A chess grandmaster knows better than to consider every option to the same depth. Pruning is choosing what not to think about. I wouldn't expect grandmasters improve by increasing their positions evaluated/second throughout their career.
As an amateur chess player (2000/rapid/lichess) I wouldn't say the speed or amount of thinking I do has changed as I've gotten better in terms of the number of moves I evaluate. In fact it feels like I frequently think less now than when I was worse.
My brain has compressed/chunked patterns so that I can immediately see what the optimal move or set of candidate moves are instead of having to determine them more computationally.
I'm not sure how that fits into the framework of this article. Something like the number of calculations remains static but total work done per calculation increases.
Much of the debate in this comment thread is a result of these concepts being fuzzily defined in the article itself.
"Think rate is fixed" glosses over activities with compounding returns. Learning!
Better abstractions and heuristics can have an enormous impact on problem solving efficiency.
First-principles thinking is a powerful hammer, but it's expensive. Over-use it and you'll get nothing done. Under-use it, and you'll do nothing original. Knowing where to use it is the trick, and that's _also_ a skill that can be improved over time.
Chess GMs certainly prune better, but can also evaluate moves faster because they can easily hold multiple boards in their head. It's common for strong GMs to play 10+ blindfold simul games. Nakamura solving chess puzzles is a sight to see.
Doing less thinking to reach a conclusion quickly isn't the same thing as thinking faster.
It's a meaningful distinction because there are physical and mental costs (calories and stress) to trying to "think faster" that don't accrue the same when making decisions based on learnings.
If the process of considering options and reaching the correct conclusion concludes faster and that is our definition of thinking, it should follow that the thinking is faster. Somewhere in your last comment you must've pivoted your definition, because you described it rather as thinking 'less' and saying that it is NOT the same thing as thinking faster.

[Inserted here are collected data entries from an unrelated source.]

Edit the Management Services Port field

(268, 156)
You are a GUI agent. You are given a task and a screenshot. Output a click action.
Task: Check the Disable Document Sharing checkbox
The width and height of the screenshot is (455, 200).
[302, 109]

That's perfectly fine, of course, but it left me confused as to what definition you were now using.
It's a shame you've decided to abandon the argument.

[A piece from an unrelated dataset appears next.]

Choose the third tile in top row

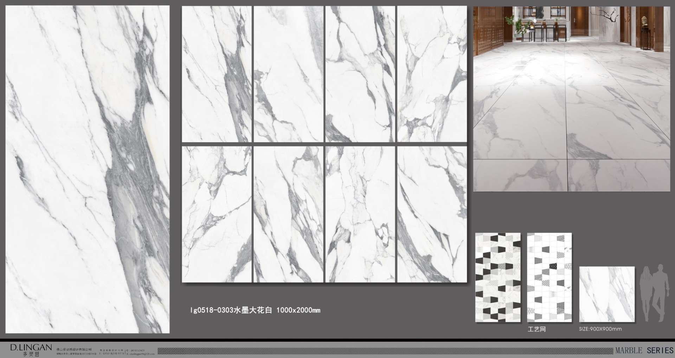pos(360,74)
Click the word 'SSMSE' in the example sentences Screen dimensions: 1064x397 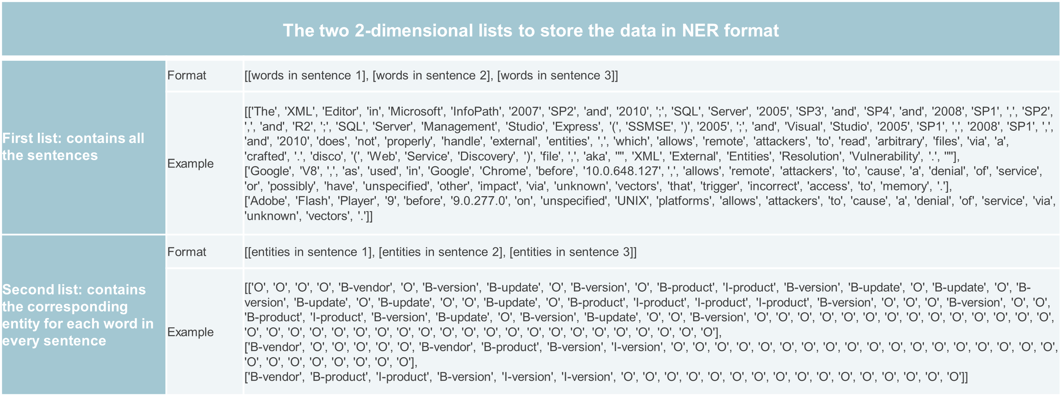[647, 126]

> If the process of considering options and reaching the correct conclusion concludes faster and that is our definition of thinking, it should follow that the thinking is faster.
That doesn't follow because once you've mastered something you consider less options to reach a conclusion than a novice. One reaches the correct conclusion whit less thinking, not faster thinking.
Following your logic a person taking a shortcut from point A to point B is doing the same amount of driving as somebody not taking the shortcut, they are just driving faster.
Okay, let's take this definition of thinking as our basis. Presumably, a chess grand master is able to do this faster than a novice.
However, by your own argument, you're also calling this an absence of thinking. So, which is it?